Lettera: tempietto di Sant’Antonio «in uno stato di inaccettabile abbandono»

Lettera: tempietto di Sant’Antonio «in uno stato di inaccettabile abbandono»

Il monumento, caro ai riminesi, si presenta sempre più degradato e afflitto da una profonda incuria. Provocazione «felliniana» per invertire una brutta tendenza.

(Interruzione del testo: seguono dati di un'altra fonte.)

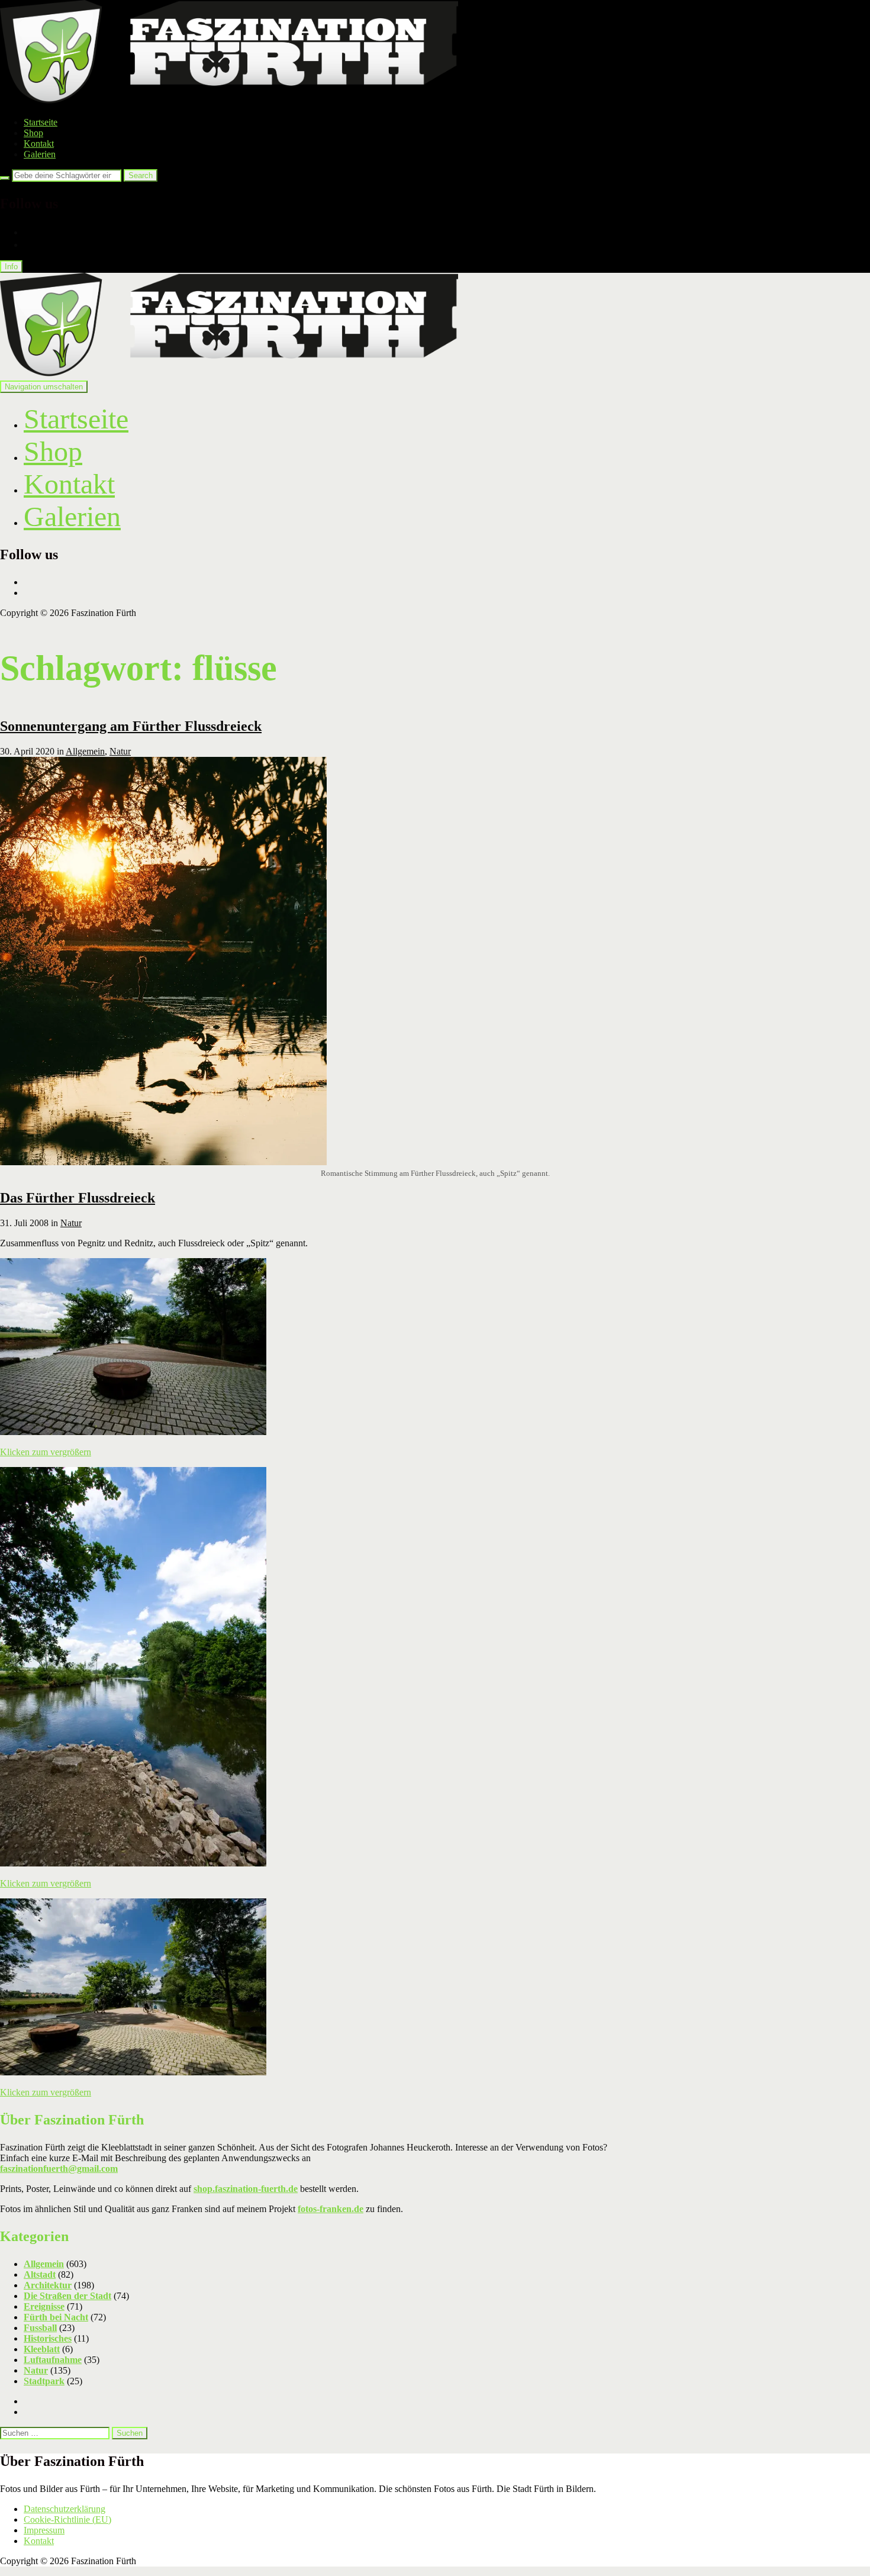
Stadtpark (44, 2381)
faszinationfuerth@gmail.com (59, 2169)
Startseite (40, 122)
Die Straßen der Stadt (67, 2296)
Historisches (48, 2338)
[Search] (4, 178)
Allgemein (85, 751)
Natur (120, 751)
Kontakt (39, 143)
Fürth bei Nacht (56, 2317)
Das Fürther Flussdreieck (77, 1197)
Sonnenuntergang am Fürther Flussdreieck (131, 726)
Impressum (44, 2530)
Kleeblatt (42, 2349)
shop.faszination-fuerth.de (246, 2189)
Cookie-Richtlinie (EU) (67, 2519)
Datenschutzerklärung (64, 2509)
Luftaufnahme (53, 2360)
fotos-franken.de (330, 2209)
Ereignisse (44, 2306)
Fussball (40, 2328)
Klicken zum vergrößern (45, 1452)
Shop (33, 133)
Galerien (40, 154)
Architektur (48, 2285)
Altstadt (40, 2274)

Era l’ottobre scorso quando il Presidente della Commissione Cultura del Comune di Rimini, rassegnava le sue dimissioni. Aveva capito che presiedeva un inutile orpello di sola facciata, e che a Rimini la Cultura è solo il Sindaco e viceversa, come del resto per tante altre cose.
Poi una volta lasciata la maggioranza, fece un’interpellanza sullo stato di degrado che affligge il Tempietto di Sant’Antonio in Piazza Tre Martiri di proprietà del Comune di Rimini, lanciando addirittura una provocazione che in sintesi recitava: forse meglio venderlo, piuttosto che vederlo ridotto in quello stato.
Da allora però il nulla, ennesimo sintomo di quanto interessino i beni culturali qualora non li si possano modificare a proprio piacimento, uso e consumo.
In effetti il monumento, caro ai Riminesi nelle loro profonde radici, si presenta sempre più degradato e afflitto da una profonda incuria. All’esterno le facciate sono sporche; le parti in pietra arenaria sono prive di protezioni e soggette quindi all’assorbimento di acqua e ai danni del sole. I conseguenti inevitabili distacchi di parti lapidee sono visibili e diffuse, e addirittura in alcuni casi si palesano con significative parti mancanti.

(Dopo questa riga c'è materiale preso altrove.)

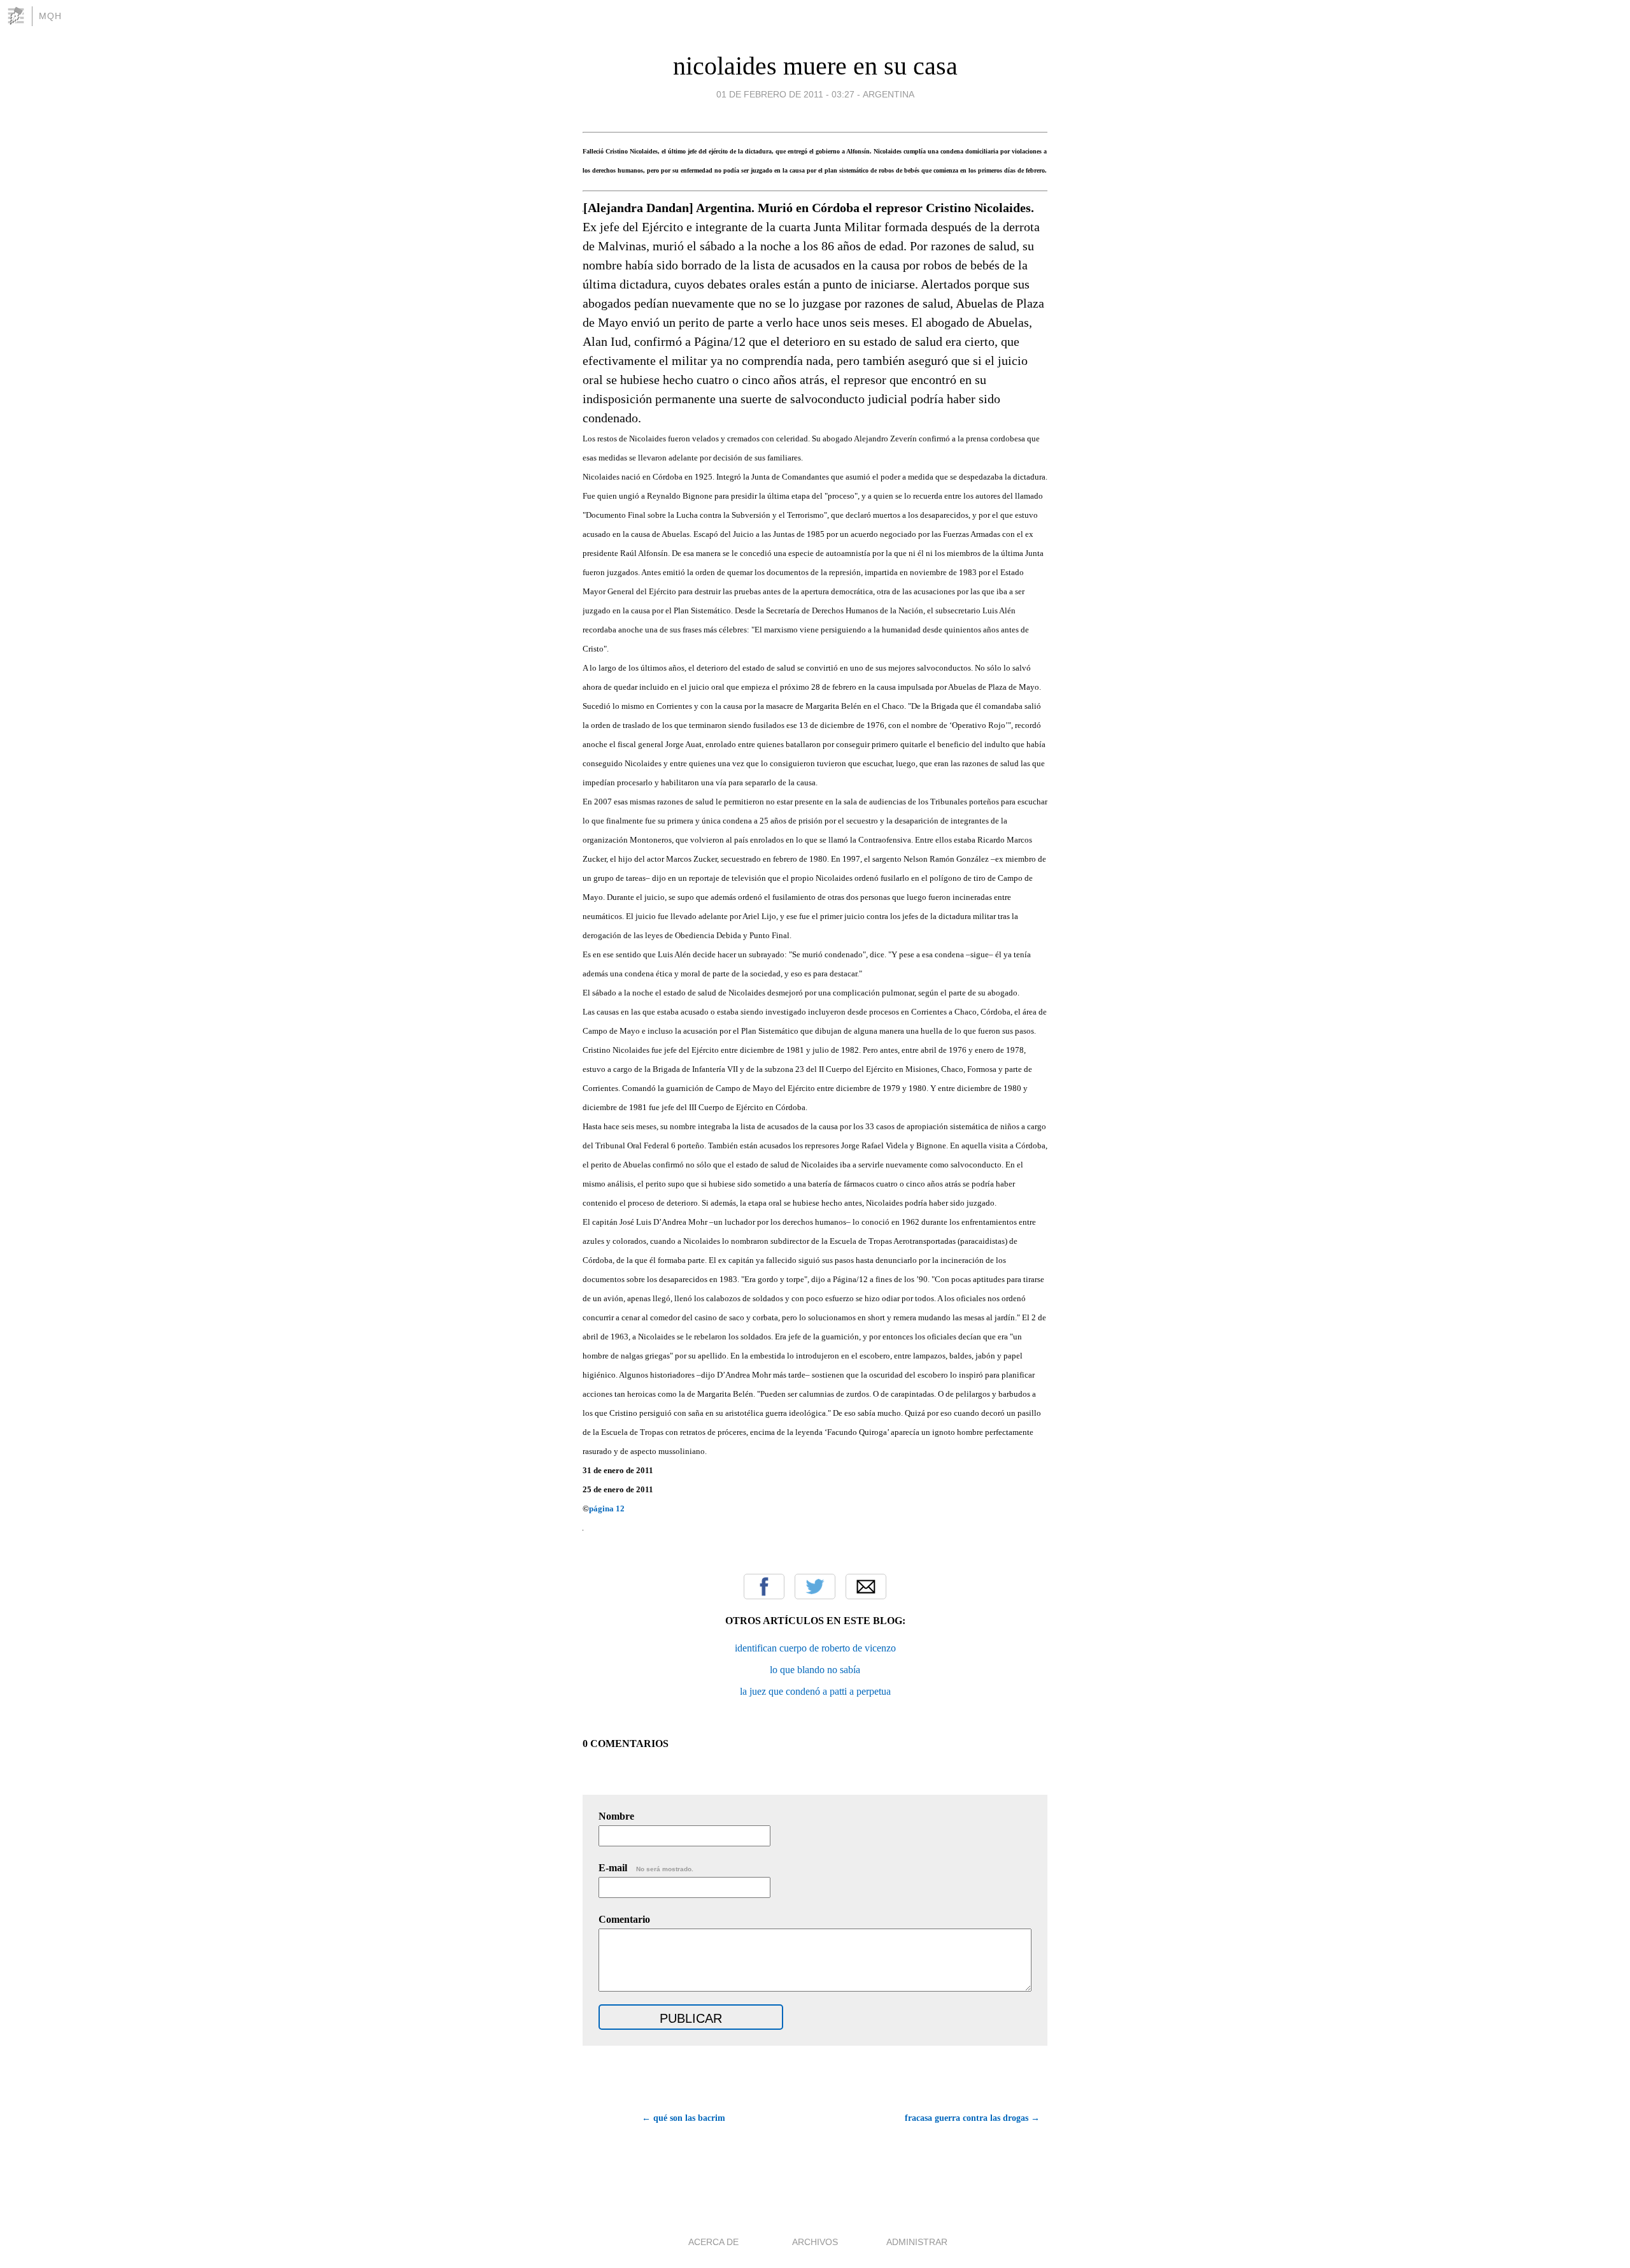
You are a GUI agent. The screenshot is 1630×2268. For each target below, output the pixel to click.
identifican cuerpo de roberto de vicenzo (815, 1648)
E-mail (646, 1867)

All’interno intonaci e pitture deteriorate da umidità di risalita dal basso, o da qualche problema di infiltrazione di acque meteoriche dall’alto. Ma dopotutto il Tempietto continua a fungere da comodo appoggio per biciclette; almeno a qualcosa serve e per qualcosa è tenuto in considerazione. Negativo esempio per i tanti turisti che lo visitano, come risulta da uno dei siti del settore che tiene conto dei giudizi che lo apprezzano, ma spesso lo considerano “abbandonato” o “poco valorizzato”.
Una vera vergogna in sostanza, e considerando anche i fiumi di denaro che si spendono inutilmente per opere pacchiane ed inutili, o allestimenti circensi–natalizi protratti oltre stagione, tutto ciò è avvilente.
Ma questo è solo uno dei tanti episodi che avvengono in una città che ha l’ambizione di divenire Capitale Italiana della Cultura. Dove già tanto si è cancellato o arbitrariamente pesantemente rimaneggiato, e tanto altro si lascia deperire; penso alle mura cittadine, piuttosto che all’ex Convento di San Francesco a fianco del Duomo. Una sorta di “damnatio memoriae”.
In un bell’articolo apparso ieri su un quotidiano locale relativo alla scoperta degli affreschi della Chiesa di Sant’Agostino, in seguito al terremoto del 17 maggio 1916, il pregiato storico riminese Giovanni Rimondini riporta che il suo scopritore, medico e antiquario Vittorio Belli, aveva dipinto sul cappuccio di un personaggio della “Resurrezione di Drusiana”, una coroncina di alloro stranamente disposta a rovescio, e l’aveva spacciata per un nuovo ritratto di Dante.

Poiché allora ricorreva il sesto centenario della morte del sommo poeta, fu pertanto possibile ottenere i fondi per il restauro degli affreschi nel quadro delle celebrazioni e iniziative che avvenivano nelle città dantesche. Un successo, di cui ne beneficiamo ancora. E da qui lo spunto.
Oggi ci vorrebbe un altro furbastro del genere, che affermi magari di riconoscere nel dipinto laterale all’interno del Tempietto un personaggio felliniano, oppure che in generale quanto presente appartenga ad una scenografia sempre di stessa origine cinematografica. Tanto da essere preso in seria considerazione da chi pone in essere questi bizzarri modelli culturali, e vi getta fior di risorse economiche.
Sebbene possa apparire una provocazione, al pari della vendita del prezioso manufatto, temo che sarebbe l’unica soluzione per vederlo ancora mirabilmente sistemato tra noi. Oppure un altro miracolo al pari di quello di cui il sito fu teatro.
Siamo a Rimini dove tutto si immagina, non so poi cosa in verità; ma proviamo ad immaginare anche questo.